_PROBLEM DETAILS_. Please report every line in the entries that contains the string "info".

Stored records
_ _ _ _ _

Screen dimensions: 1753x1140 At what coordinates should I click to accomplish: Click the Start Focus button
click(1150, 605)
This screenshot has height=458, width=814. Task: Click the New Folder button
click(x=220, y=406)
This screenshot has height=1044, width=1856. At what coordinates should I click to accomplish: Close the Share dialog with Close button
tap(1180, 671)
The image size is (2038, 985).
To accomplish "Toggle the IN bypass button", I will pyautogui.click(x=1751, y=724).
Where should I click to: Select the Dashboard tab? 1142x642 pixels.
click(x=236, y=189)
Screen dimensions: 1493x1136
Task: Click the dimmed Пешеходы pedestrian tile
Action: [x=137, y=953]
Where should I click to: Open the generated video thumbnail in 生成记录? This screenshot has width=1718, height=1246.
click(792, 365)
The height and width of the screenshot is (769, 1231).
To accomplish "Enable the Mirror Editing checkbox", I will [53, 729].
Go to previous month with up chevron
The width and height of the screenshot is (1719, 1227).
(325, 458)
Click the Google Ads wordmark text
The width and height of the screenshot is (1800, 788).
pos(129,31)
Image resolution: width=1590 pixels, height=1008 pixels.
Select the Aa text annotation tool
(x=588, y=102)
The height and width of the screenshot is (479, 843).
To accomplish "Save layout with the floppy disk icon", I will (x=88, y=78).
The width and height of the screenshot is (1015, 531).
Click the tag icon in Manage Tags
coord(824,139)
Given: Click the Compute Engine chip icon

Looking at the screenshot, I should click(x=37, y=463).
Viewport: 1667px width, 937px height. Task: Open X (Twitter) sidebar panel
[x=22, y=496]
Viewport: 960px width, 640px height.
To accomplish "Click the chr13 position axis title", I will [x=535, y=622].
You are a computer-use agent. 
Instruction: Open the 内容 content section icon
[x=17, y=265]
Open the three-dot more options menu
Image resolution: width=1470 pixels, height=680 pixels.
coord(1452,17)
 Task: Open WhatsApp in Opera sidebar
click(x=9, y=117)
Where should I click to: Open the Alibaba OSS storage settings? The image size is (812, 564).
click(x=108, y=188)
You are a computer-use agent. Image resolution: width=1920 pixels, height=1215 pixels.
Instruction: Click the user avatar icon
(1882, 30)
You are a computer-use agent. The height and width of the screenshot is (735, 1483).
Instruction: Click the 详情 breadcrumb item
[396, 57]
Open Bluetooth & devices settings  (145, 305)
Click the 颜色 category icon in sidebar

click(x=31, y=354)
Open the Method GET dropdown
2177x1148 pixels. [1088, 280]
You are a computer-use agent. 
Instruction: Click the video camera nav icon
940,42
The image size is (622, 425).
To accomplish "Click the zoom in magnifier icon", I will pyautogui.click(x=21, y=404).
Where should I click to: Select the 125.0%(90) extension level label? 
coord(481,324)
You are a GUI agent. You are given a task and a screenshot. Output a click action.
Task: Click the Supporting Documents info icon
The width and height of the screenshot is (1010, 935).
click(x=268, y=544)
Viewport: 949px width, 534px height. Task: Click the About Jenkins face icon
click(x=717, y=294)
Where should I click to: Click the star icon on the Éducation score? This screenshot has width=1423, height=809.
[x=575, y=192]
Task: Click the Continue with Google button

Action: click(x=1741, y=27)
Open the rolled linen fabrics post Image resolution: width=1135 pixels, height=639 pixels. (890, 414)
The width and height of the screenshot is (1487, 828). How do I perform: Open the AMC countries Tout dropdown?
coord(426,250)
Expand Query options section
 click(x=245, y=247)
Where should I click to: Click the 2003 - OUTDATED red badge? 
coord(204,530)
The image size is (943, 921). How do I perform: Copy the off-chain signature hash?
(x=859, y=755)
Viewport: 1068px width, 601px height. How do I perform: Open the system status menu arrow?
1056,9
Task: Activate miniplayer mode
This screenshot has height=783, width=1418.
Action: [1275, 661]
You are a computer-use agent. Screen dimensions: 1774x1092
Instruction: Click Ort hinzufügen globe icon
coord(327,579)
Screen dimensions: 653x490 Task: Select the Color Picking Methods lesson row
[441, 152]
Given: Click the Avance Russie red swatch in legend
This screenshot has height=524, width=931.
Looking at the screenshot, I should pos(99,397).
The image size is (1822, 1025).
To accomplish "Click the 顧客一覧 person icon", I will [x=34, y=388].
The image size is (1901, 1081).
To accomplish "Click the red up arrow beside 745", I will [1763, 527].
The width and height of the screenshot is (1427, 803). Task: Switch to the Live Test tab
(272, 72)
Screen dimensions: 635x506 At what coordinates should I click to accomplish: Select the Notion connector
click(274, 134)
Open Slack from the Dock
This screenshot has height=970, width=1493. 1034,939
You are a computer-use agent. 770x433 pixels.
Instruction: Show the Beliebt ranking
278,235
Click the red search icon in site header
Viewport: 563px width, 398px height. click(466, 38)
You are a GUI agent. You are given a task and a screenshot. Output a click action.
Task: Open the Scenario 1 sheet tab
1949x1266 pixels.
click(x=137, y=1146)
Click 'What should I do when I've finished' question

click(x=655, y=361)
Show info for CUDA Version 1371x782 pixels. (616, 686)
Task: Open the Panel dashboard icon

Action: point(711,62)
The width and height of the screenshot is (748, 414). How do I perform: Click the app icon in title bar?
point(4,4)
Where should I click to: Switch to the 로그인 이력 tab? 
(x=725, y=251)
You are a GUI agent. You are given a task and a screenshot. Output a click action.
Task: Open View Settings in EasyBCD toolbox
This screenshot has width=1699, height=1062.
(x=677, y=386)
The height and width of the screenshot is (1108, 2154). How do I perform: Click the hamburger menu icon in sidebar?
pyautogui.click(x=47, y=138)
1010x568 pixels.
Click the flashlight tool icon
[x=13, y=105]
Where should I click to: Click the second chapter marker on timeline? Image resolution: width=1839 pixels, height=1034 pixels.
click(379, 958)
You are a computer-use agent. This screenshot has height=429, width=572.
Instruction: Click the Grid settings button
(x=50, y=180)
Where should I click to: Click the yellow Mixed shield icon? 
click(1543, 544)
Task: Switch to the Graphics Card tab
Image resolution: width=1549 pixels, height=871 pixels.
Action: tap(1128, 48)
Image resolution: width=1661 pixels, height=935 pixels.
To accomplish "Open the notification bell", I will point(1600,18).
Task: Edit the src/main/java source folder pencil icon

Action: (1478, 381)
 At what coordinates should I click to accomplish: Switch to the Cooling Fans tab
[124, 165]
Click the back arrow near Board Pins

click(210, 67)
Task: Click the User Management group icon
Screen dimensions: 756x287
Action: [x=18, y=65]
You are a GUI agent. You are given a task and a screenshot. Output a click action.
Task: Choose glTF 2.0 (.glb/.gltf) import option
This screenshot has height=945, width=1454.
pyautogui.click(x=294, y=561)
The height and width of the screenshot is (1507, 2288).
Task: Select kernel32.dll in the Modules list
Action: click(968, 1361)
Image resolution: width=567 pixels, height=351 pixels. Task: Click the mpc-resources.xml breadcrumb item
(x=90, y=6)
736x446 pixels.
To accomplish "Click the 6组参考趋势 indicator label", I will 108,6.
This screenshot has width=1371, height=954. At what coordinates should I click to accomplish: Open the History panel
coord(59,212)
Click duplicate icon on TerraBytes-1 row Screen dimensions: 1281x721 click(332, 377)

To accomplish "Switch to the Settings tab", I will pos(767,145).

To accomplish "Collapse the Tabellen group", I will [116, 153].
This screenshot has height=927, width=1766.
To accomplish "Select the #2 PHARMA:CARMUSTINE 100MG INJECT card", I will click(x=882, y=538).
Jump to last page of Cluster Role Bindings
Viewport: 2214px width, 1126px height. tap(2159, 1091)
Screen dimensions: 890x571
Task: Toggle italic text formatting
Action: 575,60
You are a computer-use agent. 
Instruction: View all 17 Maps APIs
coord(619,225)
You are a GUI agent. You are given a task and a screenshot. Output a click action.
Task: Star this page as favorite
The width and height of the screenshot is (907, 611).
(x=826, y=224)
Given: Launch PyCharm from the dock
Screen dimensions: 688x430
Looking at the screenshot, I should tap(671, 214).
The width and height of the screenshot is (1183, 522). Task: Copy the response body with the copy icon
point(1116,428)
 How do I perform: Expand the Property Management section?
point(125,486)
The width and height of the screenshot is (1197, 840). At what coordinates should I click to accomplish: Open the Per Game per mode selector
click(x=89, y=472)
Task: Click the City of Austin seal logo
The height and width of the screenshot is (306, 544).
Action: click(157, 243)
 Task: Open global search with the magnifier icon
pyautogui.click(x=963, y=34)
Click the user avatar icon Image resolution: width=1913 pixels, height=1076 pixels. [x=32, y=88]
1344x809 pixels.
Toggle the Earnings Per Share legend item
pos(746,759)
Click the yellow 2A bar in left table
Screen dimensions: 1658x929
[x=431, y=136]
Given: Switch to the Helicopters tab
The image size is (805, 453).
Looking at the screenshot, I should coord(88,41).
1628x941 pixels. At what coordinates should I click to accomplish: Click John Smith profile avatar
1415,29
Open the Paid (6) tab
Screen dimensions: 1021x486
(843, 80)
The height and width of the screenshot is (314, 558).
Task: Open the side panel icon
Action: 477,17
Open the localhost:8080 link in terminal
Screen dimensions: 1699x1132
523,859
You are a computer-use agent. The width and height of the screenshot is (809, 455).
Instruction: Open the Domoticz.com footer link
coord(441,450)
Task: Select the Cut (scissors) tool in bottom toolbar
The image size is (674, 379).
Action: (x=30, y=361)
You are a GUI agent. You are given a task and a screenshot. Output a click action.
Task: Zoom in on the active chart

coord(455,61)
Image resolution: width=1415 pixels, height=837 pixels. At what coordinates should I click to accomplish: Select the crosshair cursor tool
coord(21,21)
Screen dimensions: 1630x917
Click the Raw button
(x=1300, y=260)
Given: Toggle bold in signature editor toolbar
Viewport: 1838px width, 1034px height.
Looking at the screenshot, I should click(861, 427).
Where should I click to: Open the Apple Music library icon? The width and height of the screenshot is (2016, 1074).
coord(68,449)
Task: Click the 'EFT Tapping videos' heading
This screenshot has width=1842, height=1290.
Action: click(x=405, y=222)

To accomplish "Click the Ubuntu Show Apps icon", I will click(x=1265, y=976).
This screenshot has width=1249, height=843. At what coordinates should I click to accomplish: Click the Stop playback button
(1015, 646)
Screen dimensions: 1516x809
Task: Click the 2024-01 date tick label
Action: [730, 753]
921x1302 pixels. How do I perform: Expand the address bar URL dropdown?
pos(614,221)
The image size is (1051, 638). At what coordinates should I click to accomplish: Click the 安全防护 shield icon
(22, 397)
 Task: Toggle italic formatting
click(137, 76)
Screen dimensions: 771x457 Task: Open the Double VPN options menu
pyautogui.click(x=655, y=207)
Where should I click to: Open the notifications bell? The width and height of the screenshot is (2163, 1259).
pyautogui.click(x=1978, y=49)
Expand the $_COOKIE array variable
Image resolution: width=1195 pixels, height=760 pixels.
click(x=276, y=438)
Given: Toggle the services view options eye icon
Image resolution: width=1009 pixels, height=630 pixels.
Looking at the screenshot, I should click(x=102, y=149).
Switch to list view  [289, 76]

_ _ _ _ _

_TASK ANSWER_.
Task: Click the Supporting Documents info icon
Show info for CUDA Version 1371x782 pixels. (616, 686)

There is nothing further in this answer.